Los estudios e informes sobre el papel de las plataformas tecnológicas como canal de desinformación y su particular impacto en las campañas electorales se han intensificado en los últimos meses. En una sesión de trabajo del Parlamento Europeo, se ha debatido sobre la amenaza que puede representar internet y las nuevas tecnologías para la democracia. En febrero, un comité del Parlamento Británico publicó el informe titulado “Desinformación y Noticias falsas” donde se analiza el contexto informativo; se sientan las bases de un posible marco regulatorio; y se propone un código ético para exigir responsabilidades a las plataformas tecnológicas por los contenidos que se consideren dañinos, vigilando especialmente los periodos electorales.

En este contexto, tenemos que continuar haciendo énfasis en el derecho a la libertad de expresión a la vez que tomamos conciencia de la importancia de nuestra actuación individual. La alfabetización mediática y tecnológica de la ciudadanía es esencial para alcanzar un uso más consciente e informado de las plataformas.

El Centro Criptológico Nacional, en el decálogo de su guía de mejores prácticas, recomienda comprobar el origen y la fecha de la noticia; desconfiar de los pantallazos, aunque lleguen de un usuario en el que confiamos; y actuar de manera fría para evitar viralizar contenidos no contrastados.
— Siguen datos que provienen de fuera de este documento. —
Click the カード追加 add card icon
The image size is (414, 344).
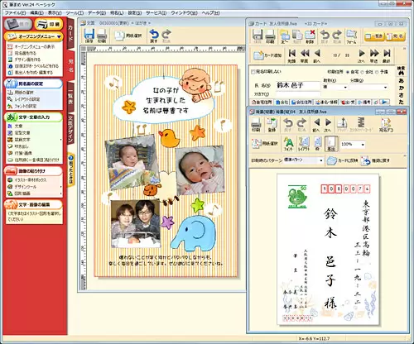point(267,55)
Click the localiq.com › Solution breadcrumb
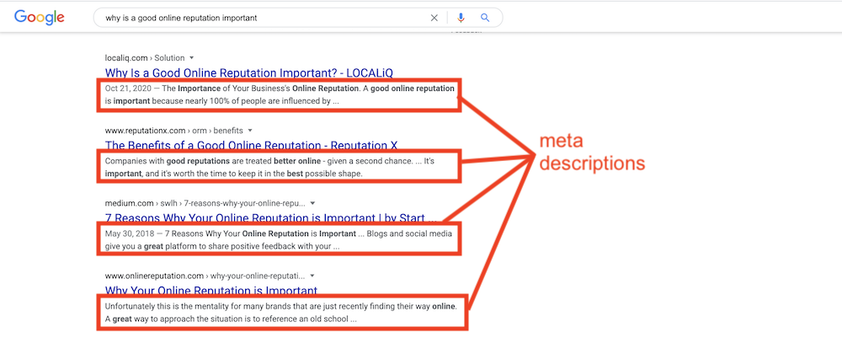This screenshot has height=338, width=842. (x=145, y=57)
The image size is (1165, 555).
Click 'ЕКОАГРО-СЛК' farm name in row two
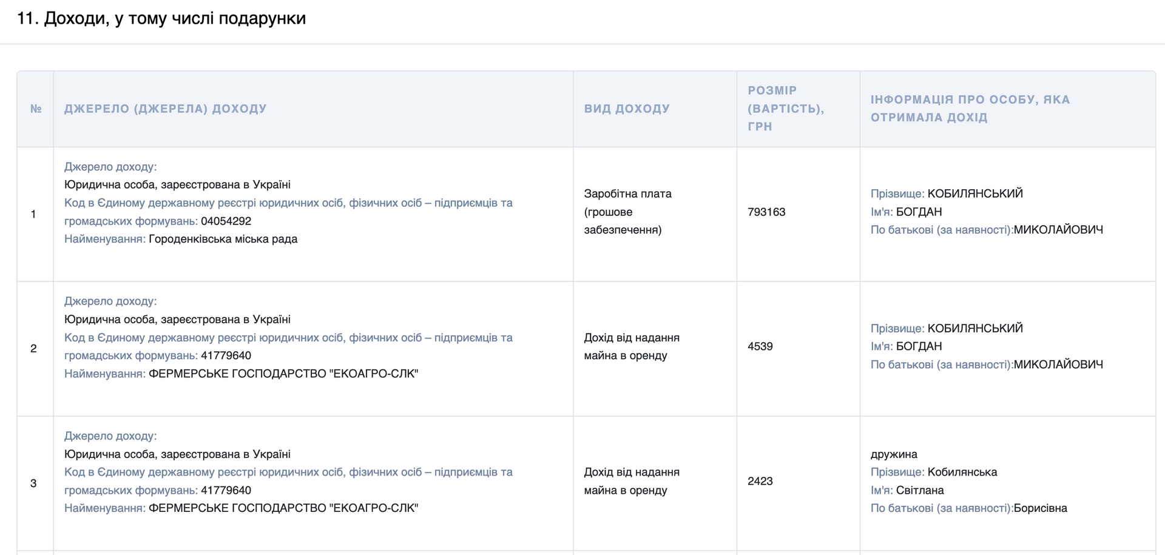click(283, 374)
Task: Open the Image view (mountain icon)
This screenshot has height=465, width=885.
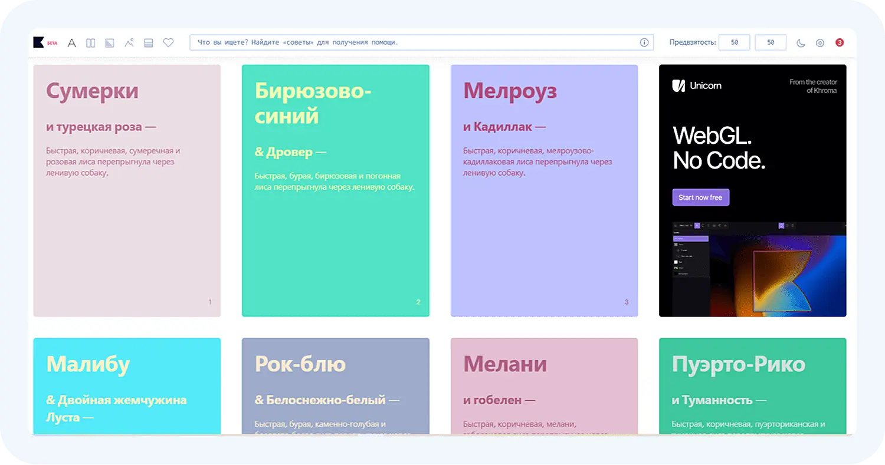Action: 129,42
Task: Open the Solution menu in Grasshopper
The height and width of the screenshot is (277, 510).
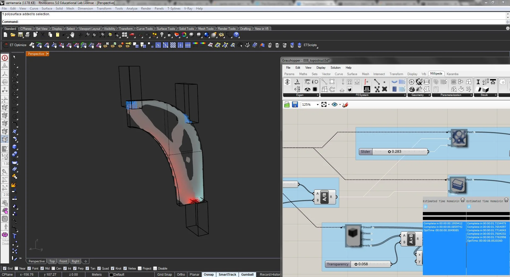Action: tap(335, 68)
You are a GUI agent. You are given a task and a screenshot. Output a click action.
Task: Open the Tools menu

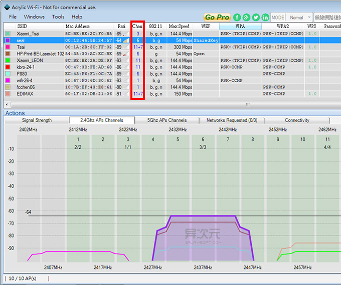(x=58, y=17)
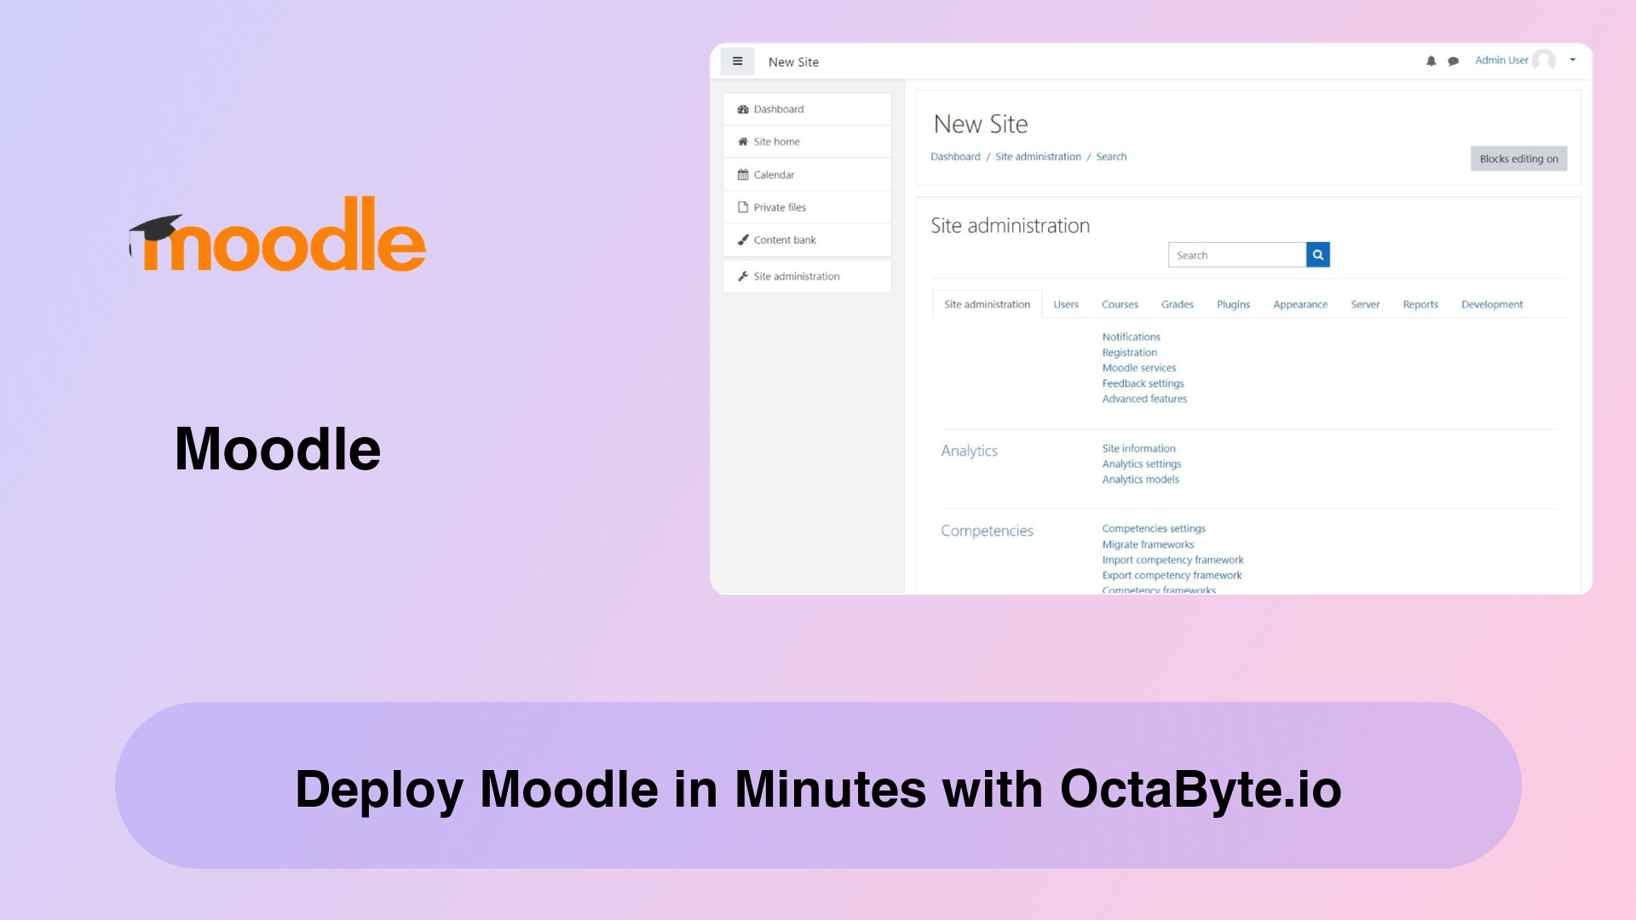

Hay también quien recomienda darse de baja de aplicaciones y redes sociales para reducir la posibilidad de manipulación. Mi posición no es renunciar a una parte esencial de la realidad, sino intensificar el pensamiento crítico, exigir mayor transparencia a las plataformas e incrementar la formación tecnológica para construir una sociedad más fuerte y mejor preparada ante un entorno complejo y de intensa transformación.